• PASSAGE
___
Beginning with Bernie Sanders’s declaration of his candidacy in 2015, DSA membership began to surge, and that was followed by two subsequent surges when Donald Trump was elected president and then when AOC ousted a prominent congressman in a 2018 Democratic primary. By early 2017, it was clear that DSA was fast becoming the largest socialist organization—by far—that America had seen in many decades. Which prompted a number of longtime socialists with perspectives substantially different from DSA’s historic Harringtonism to join as well. DSA had become the arena where the future of American socialism was to be shaped; it provided an opportunity not to be missed.

Among those who joined was a cadre of what Charles Lenchner has referred to as Post-Trotskyists, though I think a better, if even more obscure, characterization would be Neo-Draperites. No American left tendency has been more fissiparous than the Trotskyists, who repeatedly have split over differences in doctrine, strategy, and sometimes personality, into various subgroups and sects, most demanding their members tithe a portion of their income to the group, some becoming hermetically sealed off from larger political arenas. Hal Draper was a democratic socialist who became a Trotskyist in the 1930s, followed Trotskyist heretic Max Shachtman into the Workers Party in the 1940s, and left to found the Independent Socialist Club in the 1960s, which became the International Socialists in 1968 (a heady year for the left), which he then left three years later, saying the group had become a sect. The International Socialist Tendency and groups like the International Socialist Organization soldiered on, never claiming much more than 1,000 members, if that, and sharing Hal Draper’s perspective that the Democratic Party was an arena to be shunned while third-party insurgencies provided opportunities for consciousness-raising and growth. These groups also believed that members should focus their labor involvement on rank-and-file activism and generally viewed union leaders and staff as bureaucrats retarding whatever embryonic revolutionary impulses could be found or nurtured among the workers.

Under the banner of DSA’s Left Caucus, renamed Momentum, then re-renamed Bread and Roses, a number of Neo-Draperites joined and came together in the newly vibrant DSA. In an organization of tens of thousands of new members, the vast majority in their twenties with little or no history of involvement in socialist groups, the Neo-Draperites were often the most experienced, and clearly the most organized, of DSA’s new members. The problem was, their experience had been life in or around a small, disciplined sect. At the 2017 convention, for instance, they proposed a dues structure that amounted to tithing a portion of a member’s income. That was how sects sustained themselves, but DSA was not an organization of professional revolutionaries (or even of professional evolutionaries), and the motion lost badly. At last weekend’s convention, the motion to require all candidates that the organization endorsed to pronounce themselves socialists was also an expression of this sectarian impulse, and it lost badly, too.

The irony here, of course, is that the Neo-Draperites would not have joined DSA in the first place if the group’s Harringtonian strategy—calling for socialist activism within the Democratic Party rather than in ideologically purer third parties—had not been so clearly vindicated by Bernie Sanders and Alexandria Ocasio-Cortez, whose campaigns were what persuaded tens of thousands of young people to join DSA. The anti-establishment politics of the Neo-Draperites clearly had appealed to many younger members, and doubtless had some effect on the group’s decision to withhold backing from any Democratic presidential nominee save Bernie. But it’s hard to argue against any involvement in the Democratic Party when it was Bernie’s and AOC’s successes in Democratic primaries, and such successes in contests like those for the Chicago Board of Aldermen (five of whose members are now DSA members, too), that prompted thousands of young people to join DSA.
___
• TASK DETAILS
Rewrite everything from "Beginning with Bernie" down to "to be missed." in the passage on DSA's growth, substituting "the Democratic Socialists of America" for each "DSA".

(Element and text position data)
___
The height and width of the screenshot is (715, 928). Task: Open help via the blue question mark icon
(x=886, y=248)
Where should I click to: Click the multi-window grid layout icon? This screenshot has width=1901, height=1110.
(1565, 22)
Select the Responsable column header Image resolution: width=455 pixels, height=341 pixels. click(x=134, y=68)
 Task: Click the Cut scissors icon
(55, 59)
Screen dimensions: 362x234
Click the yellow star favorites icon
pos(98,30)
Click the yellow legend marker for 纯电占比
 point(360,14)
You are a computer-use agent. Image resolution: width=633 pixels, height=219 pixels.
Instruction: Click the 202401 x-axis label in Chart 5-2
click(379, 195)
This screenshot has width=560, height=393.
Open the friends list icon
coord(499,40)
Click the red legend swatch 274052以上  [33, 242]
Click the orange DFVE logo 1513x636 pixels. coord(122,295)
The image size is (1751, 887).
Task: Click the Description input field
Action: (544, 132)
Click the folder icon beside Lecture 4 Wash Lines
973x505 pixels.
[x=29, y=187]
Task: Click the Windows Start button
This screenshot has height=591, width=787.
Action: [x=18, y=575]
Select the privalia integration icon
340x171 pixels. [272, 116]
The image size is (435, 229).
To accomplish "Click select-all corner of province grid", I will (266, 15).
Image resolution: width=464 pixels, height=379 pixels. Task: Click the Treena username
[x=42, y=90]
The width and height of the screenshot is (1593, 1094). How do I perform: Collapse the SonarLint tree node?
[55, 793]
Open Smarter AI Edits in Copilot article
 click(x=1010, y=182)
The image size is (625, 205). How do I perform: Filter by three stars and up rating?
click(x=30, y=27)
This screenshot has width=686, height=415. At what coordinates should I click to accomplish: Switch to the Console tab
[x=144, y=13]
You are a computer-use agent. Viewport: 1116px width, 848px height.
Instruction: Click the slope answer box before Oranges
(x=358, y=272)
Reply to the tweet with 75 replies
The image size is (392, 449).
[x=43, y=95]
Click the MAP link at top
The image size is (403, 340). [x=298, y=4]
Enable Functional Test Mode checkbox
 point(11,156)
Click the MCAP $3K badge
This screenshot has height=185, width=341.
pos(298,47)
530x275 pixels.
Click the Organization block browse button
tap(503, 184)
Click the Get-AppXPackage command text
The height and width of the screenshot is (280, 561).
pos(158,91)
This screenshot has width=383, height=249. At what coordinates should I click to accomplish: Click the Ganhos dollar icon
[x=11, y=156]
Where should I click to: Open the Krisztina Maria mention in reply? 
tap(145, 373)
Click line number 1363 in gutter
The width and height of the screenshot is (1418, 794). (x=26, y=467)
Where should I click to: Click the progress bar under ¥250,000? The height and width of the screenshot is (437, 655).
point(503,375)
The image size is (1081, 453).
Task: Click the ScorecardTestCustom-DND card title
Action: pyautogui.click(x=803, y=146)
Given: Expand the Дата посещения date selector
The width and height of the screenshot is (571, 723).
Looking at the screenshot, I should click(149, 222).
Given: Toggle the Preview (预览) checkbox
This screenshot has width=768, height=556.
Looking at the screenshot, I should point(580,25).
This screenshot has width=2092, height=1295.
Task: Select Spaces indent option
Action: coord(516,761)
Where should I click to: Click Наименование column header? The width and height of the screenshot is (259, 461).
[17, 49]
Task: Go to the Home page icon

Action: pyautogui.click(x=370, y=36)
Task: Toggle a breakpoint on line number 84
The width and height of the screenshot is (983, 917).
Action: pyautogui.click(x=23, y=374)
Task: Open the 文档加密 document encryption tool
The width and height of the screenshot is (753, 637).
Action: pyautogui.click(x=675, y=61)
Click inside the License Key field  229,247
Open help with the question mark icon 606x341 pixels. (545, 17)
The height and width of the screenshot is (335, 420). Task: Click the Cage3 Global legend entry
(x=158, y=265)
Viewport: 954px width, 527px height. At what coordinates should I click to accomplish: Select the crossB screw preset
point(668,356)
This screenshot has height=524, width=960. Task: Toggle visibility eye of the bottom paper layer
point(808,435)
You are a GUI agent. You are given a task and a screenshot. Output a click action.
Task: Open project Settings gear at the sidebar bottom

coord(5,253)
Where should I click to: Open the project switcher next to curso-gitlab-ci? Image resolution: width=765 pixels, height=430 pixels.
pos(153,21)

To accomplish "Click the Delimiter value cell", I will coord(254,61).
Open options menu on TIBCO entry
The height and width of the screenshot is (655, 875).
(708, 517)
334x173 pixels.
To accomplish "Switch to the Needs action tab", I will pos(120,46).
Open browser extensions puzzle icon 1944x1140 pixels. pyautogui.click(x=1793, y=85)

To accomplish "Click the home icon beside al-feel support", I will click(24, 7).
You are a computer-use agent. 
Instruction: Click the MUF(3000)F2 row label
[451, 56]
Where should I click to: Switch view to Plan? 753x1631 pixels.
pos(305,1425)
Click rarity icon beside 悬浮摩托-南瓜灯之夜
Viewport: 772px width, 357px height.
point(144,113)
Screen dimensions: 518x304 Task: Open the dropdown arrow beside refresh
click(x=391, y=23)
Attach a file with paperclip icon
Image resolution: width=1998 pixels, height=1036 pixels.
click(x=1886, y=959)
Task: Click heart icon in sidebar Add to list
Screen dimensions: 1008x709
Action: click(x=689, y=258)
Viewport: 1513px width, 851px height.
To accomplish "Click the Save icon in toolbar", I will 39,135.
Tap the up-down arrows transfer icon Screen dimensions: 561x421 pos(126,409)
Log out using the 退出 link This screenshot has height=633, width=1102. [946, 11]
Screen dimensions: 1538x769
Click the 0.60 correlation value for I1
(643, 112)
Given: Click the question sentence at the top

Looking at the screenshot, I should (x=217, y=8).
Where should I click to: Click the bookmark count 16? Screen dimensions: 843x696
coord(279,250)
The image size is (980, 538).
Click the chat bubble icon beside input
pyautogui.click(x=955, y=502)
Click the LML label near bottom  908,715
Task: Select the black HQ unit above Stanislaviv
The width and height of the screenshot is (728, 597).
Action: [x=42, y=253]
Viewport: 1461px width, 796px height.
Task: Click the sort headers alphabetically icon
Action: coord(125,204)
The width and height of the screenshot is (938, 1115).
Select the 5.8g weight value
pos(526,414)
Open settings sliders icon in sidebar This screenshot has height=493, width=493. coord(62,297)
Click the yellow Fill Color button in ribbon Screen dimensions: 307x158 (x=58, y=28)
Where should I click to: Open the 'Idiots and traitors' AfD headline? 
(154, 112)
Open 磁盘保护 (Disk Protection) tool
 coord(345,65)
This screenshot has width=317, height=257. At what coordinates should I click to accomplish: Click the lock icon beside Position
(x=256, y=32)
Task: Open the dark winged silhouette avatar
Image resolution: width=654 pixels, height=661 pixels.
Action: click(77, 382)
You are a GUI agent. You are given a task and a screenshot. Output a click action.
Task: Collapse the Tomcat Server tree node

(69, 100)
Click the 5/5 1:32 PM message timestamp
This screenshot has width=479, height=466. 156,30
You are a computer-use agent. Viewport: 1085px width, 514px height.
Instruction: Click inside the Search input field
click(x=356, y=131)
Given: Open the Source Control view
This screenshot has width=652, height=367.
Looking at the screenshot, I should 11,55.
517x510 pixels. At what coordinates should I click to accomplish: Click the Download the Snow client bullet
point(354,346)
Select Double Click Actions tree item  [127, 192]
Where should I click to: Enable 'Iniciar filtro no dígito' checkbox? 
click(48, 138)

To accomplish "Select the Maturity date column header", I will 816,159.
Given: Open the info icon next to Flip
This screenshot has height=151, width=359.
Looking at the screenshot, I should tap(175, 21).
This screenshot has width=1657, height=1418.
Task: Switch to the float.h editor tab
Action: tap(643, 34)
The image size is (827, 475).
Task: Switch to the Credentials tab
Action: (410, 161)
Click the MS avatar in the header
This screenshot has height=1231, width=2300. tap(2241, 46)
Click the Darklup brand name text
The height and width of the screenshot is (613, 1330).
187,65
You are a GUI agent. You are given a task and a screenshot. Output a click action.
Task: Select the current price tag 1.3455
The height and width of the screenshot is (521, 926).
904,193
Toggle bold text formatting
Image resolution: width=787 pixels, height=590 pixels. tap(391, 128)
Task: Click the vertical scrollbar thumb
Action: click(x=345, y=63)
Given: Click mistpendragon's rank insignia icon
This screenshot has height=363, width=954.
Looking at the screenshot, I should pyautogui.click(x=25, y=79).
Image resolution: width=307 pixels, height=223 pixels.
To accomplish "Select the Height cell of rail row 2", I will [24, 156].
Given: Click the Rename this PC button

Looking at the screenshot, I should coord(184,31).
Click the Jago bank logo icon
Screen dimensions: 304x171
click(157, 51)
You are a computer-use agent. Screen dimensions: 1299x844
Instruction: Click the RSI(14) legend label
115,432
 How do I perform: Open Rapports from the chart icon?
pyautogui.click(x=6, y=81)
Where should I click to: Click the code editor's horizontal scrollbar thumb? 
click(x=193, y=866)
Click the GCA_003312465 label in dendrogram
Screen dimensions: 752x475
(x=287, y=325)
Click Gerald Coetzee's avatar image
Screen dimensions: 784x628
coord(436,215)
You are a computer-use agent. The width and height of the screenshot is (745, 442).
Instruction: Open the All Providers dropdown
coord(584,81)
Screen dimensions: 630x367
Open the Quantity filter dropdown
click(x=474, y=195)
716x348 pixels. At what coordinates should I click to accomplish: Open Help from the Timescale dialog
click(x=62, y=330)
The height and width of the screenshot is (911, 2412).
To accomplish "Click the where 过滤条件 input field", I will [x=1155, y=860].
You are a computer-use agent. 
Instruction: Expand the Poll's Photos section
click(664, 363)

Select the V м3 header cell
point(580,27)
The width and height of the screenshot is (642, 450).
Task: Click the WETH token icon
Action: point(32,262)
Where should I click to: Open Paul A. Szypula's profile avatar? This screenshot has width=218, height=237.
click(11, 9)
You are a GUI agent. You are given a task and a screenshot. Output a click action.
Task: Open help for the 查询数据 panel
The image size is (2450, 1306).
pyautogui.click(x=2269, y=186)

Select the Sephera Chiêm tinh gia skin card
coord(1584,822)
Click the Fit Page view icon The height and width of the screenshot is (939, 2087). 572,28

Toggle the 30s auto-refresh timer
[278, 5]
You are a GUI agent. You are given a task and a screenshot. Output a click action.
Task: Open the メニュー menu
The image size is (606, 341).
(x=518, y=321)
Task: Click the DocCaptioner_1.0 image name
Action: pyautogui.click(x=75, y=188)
___
• ANSWER
Beginning with Bernie Sanders’s declaration of his candidacy in 2015, the Democratic Socialists of America membership began to surge, and that was followed by two subsequent surges when Donald Trump was elected president and then when AOC ousted a prominent congressman in a 2018 Democratic primary. By early 2017, it was clear that the Democratic Socialists of America was fast becoming the largest socialist organization—by far—that America had seen in many decades. Which prompted a number of longtime socialists with perspectives substantially different from the Democratic Socialists of America’s historic Harringtonism to join as well. the Democratic Socialists of America had become the arena where the future of American socialism was to be shaped; it provided an opportunity not to be missed.